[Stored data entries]
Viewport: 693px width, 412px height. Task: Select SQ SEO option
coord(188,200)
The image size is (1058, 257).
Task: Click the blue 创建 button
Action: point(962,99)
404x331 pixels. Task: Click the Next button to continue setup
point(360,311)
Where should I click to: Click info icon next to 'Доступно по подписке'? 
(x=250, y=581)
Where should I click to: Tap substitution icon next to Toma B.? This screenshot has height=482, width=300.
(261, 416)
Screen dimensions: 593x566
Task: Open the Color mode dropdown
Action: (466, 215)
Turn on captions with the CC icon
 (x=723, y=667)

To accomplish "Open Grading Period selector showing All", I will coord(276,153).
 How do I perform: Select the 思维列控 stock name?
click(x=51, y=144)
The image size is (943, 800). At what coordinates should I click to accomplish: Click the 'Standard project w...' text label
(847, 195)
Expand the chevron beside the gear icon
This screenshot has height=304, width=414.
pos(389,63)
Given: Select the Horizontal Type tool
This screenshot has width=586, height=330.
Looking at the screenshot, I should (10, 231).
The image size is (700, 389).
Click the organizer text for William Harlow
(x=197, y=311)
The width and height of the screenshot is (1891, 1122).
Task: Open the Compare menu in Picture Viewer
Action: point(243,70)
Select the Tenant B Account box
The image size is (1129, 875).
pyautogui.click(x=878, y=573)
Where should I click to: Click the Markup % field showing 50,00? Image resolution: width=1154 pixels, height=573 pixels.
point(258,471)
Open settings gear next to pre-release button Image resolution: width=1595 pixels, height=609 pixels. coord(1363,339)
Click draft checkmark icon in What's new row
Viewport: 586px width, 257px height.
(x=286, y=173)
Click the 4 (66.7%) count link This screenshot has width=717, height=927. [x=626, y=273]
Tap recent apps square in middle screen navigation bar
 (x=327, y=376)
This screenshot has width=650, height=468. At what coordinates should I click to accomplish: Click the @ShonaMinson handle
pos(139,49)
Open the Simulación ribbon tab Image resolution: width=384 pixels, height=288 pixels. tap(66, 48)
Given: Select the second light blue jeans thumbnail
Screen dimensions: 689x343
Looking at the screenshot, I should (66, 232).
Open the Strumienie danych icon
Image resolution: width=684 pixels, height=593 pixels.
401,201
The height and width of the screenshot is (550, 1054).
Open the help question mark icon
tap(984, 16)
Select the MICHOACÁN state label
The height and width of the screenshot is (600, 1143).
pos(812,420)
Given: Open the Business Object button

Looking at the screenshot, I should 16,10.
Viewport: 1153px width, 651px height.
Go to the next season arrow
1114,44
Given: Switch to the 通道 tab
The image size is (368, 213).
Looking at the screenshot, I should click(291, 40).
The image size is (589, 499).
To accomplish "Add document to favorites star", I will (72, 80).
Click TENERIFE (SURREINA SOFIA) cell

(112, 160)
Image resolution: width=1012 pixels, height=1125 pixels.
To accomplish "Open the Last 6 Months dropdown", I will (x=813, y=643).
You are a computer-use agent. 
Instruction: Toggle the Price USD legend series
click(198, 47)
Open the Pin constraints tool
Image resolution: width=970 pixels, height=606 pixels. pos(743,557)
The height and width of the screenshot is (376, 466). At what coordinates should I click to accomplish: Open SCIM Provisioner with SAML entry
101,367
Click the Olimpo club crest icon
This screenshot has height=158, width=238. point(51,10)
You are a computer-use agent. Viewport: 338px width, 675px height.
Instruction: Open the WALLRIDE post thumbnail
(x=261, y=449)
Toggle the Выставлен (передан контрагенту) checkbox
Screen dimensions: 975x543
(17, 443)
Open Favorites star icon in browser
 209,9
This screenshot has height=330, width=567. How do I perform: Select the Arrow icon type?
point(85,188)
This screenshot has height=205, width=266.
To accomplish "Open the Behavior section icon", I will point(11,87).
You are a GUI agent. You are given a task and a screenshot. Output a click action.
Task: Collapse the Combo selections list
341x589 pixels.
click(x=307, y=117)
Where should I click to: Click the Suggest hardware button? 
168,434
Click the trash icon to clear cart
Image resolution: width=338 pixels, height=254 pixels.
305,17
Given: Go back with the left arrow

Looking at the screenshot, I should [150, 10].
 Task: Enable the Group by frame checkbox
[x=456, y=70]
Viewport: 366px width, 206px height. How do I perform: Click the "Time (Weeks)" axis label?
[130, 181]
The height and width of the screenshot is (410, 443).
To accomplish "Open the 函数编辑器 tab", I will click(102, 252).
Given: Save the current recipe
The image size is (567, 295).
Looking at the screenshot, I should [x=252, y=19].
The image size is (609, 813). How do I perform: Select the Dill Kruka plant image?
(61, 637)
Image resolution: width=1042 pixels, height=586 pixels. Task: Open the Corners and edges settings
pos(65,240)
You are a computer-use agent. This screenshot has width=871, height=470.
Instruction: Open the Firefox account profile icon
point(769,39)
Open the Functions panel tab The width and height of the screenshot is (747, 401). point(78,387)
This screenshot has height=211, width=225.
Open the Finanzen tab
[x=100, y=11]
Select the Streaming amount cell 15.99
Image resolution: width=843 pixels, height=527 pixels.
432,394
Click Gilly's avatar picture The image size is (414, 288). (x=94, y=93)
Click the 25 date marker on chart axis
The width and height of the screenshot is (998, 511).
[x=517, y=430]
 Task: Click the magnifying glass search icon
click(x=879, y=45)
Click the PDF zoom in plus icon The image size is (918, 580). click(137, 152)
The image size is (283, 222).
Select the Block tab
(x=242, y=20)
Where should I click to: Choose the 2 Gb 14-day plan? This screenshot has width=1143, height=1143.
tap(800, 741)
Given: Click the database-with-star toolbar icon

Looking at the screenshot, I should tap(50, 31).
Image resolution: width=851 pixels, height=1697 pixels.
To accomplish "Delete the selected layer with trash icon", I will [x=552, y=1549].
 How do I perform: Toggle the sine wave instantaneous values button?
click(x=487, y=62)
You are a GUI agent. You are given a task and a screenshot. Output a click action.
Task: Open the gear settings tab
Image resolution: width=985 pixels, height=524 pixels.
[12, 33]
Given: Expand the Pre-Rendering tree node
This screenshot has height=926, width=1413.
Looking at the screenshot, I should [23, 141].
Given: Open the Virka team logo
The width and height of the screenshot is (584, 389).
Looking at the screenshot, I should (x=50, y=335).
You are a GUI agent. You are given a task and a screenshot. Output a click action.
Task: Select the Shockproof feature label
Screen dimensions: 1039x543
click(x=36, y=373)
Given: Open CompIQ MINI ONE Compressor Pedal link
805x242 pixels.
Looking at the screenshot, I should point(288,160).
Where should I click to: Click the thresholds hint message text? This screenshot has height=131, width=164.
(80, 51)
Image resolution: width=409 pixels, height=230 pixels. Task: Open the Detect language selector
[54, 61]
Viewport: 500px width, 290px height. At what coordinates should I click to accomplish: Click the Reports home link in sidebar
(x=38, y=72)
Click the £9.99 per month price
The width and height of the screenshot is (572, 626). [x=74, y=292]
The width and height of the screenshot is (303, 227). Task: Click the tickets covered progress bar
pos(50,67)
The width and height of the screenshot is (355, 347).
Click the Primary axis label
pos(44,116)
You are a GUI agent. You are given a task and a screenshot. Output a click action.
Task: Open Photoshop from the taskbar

> _Exercise_: Indicate the number of lines in the data above that contain the string "Expand", without any additional text.

> _Answer to the problem_: 2